#### [Excerto do texto]
________

Em 2006, o Conselho Consultivo da Procuradoria-Geral da República (PGR), emitiu um parecer, estabelecendo que as barragens devem pagar IMI, e que não são bens do domínio público. Esse parecer foi homologado, publicitado e neste conspecto é vinculativo para todos os serviços do Estado, pelo que todos estão obrigados a aplicá-lo.
Em dezembro de 2015, a atual diretora geral da AT deu ordens internas para que esse parecer fosse aplicado e fosse liquidado IMI sobre todas as barragens.
Menos de 6 meses depois, a mesma diretora geral mudou de opinião e mandou suspender e anular todas as liquidações do IMI sobre as barragens, estabelecendo um entendimento de que as barragens não estão sujeitas ao IMI. Como é evidente, este entendimento viola o parecer da PGR, e viola a vinculação legal dos serviços do Estado a esse parecer.
Esta mudança de opinião radical é estranha, porque ocorreu poucos meses depois de a EDP ter impugnado as primeiras liquidações do IMI feitas pela AT, e antes de o tribunal arbitral ter decidido essa impugnação.
Numa declaração proferida numa audição parlamentar, a diretora-geral da AT informou que essa mudança de opinião resultou das decisões dos tribunais. Essa afirmação foi desmentida pelo presidente dos tribunais arbitrais, que informou que o que aconteceu foi exatamente o contrário, ou seja, que a decisão do Tribunal Arbitral seguiu a mudança de entendimento da AT.
Como estas afirmações não foram desmentidas, temos de concluir que a diretora-geral mentiu no Parlamento.
A diretora geral informou também que a mudança de entendimento se sustentou na informação da Agência Portuguesa do Ambiente (APA), de que as barragens são bens do domínio público, contrariando expressamente o parecer da PGR, a que a APA e a AT estão vinculadas.
Eu próprio, em nome do município de Miranda do Douro, requeri à AT que fizesse a liquidação do IMI sobre as barragens, invocando a ilegalidade da mudança de entendimento da AT e a aplicação da doutrina constante do parecer vinculativo da PGR. A AT indeferiu este requerimento, violando, mais uma vez, a sua obrigação legal de vinculação àquele parecer da PGR, mas, principalmente, violando a lei que é muito clara na sujeição das barragens ao IMI.
Em 3 de fevereiro do ano corrente, o Secretário de Estado dos Assuntos Fiscais (SEAF) exarou um despacho concludente, determinando expressamente à AT, que cumprisse 4 ordens: i) que liquidasse e cobrasse o IMI sobre as barragens, ii) que cumprisse de imediato o parecer da PGR e que iii) revogasse as instruções de 2016, substituindo-as por outras que cumprissem o parecer da PGR, iv) Que a AT não depende em nada da APA par cobrar o IMI, e que tem poderes próprios de investigação, inclusivamente criminais, para liquidar o imposto sem depender de terceiros.

________

#### [Dados fornecidos]
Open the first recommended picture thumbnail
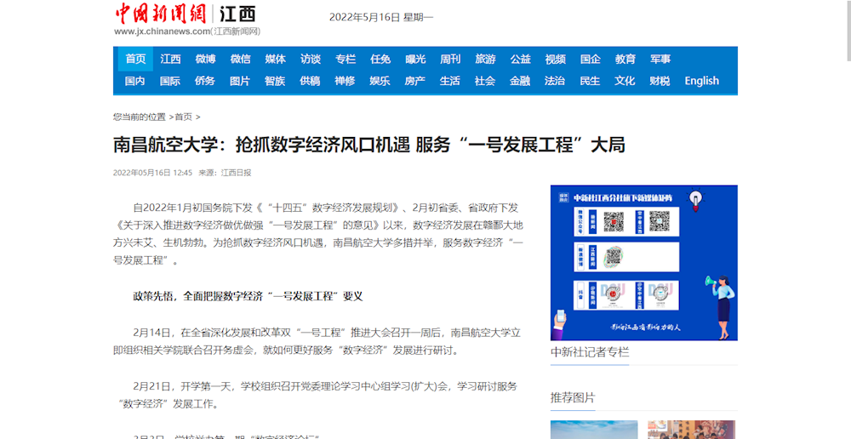This screenshot has height=439, width=851. tap(593, 430)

________

#### [Instrução 1]
Segundo o texto sobre o IMI das barragens, por que motivo é considerada estranha a mudança de opinião da diretora-geral da AT? Responda em uma a três frases.
#### [Instrução 2]
Prossiga o texto sobre o IMI das barragens a partir da sua última frase.

#### [Resposta 1]
A mudança de opinião é considerada estranha porque ocorreu poucos meses depois de a EDP ter impugnado as primeiras liquidações do IMI feitas pela AT. Ocorreu também antes de o tribunal arbitral ter decidido essa impugnação.

#### [Resposta 2]
A diretora geral da AT não cumpriu nenhuma dessas ordens do governo e do Secretário de Estado que a tutelam. Sabe-se agora que, 6 meses depois, o SEAF se viu obrigado a emitir um segundo despacho, ordenando, de novo, à diretora geral da AT, que cumprisse o primeiro despacho.
Mais de 1 mês depois deste segundo despacho, e 3 meses antes de caducar o direito à liquidação do IMI de 2019, a AT emitiu instruções sobre o modo de avaliação das barragens.
Essas instruções têm graves ilegalidades, das quais resulta que o valor das barragens que servirá de base para o pagamento do IMI, ficará cerca de 2/3 abaixo do seu valor real.
O estranho comportamento da AT que todos estes factos revelam é adensado por outras estranhas mudanças dos entendimentos da mesma AT sobre a sujeição do negócio das barragens ao Imposto do Selo. Também neste domínio, o entendimento inicial era da sua sujeição ao imposto, mas esse entendimento foi alterado para outro no sentido exatamente contrário, e para um terceiro no sentido de que poderia haver sujeição e também poderia não haver, um ziguezaguear estonteante.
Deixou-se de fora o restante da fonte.